各国政府は(1)自国や管轄区域における既存の輸出規制を見直して強化(2)ロシアの秘密調達網を特定し、閉鎖するために多国間で協力(3)最先端のマイクロエレクトロニクスがロシアを支援する国でライセンス生産されるのを阻止(4)第三国および管轄区域が規制対象品のロシアへの再輸出または積み替えを行うのを阻止する――必要がある。
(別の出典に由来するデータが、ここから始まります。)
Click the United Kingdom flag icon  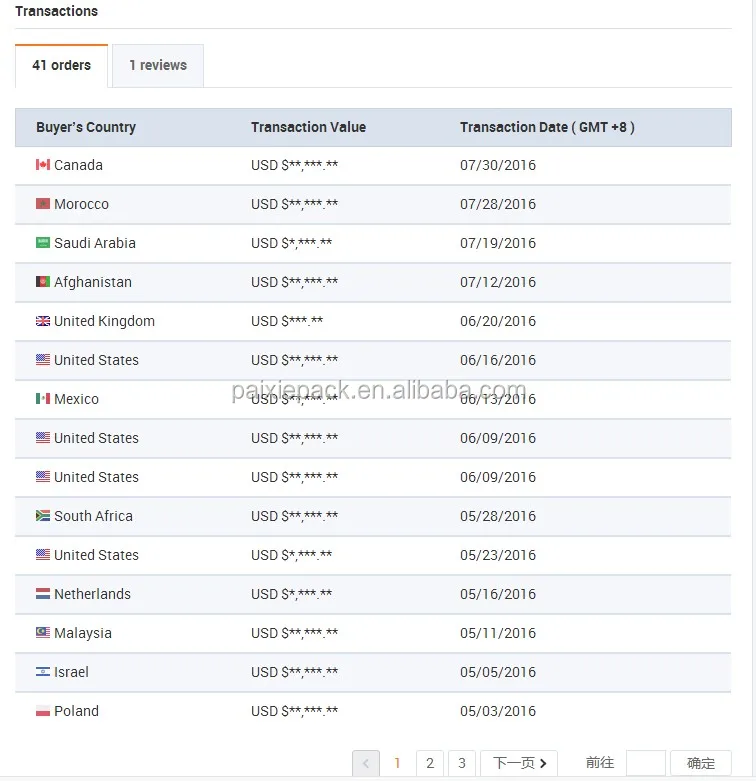point(43,321)
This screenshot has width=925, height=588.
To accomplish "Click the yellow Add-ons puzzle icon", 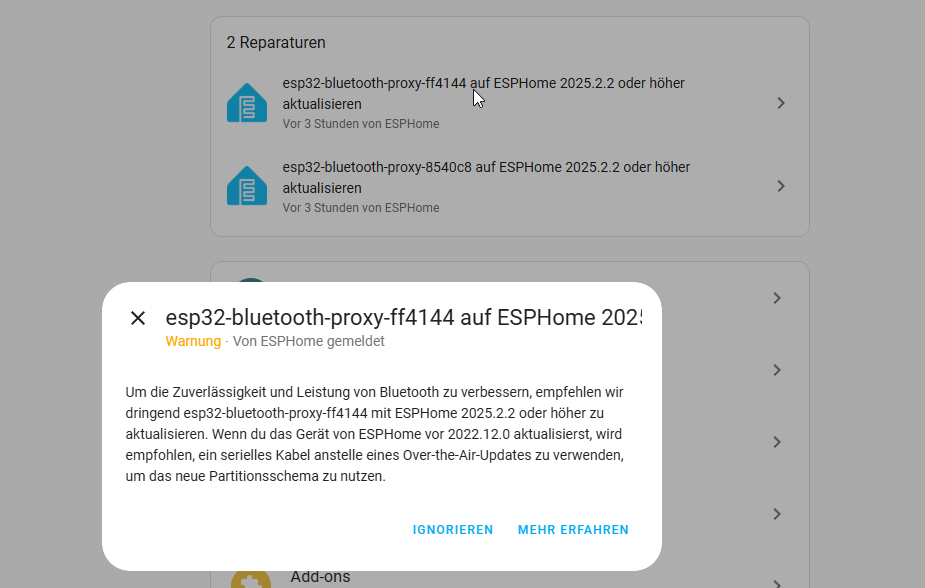I will (x=250, y=580).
報告書は「ロシアは秘密調達網を遮断される前に、できる限りのものを大量に調達しようと必死になっている。今こそ行動を起こすべき時だ」と呼びかける一方で、「シリコンの生命線を遮断されれば、ロシアは軍備を中国にますます依存するようになるか、紛争時に劣勢に立たされ、早期に戦術核使用にエスカレートするようになる恐れがある」と注意を促す。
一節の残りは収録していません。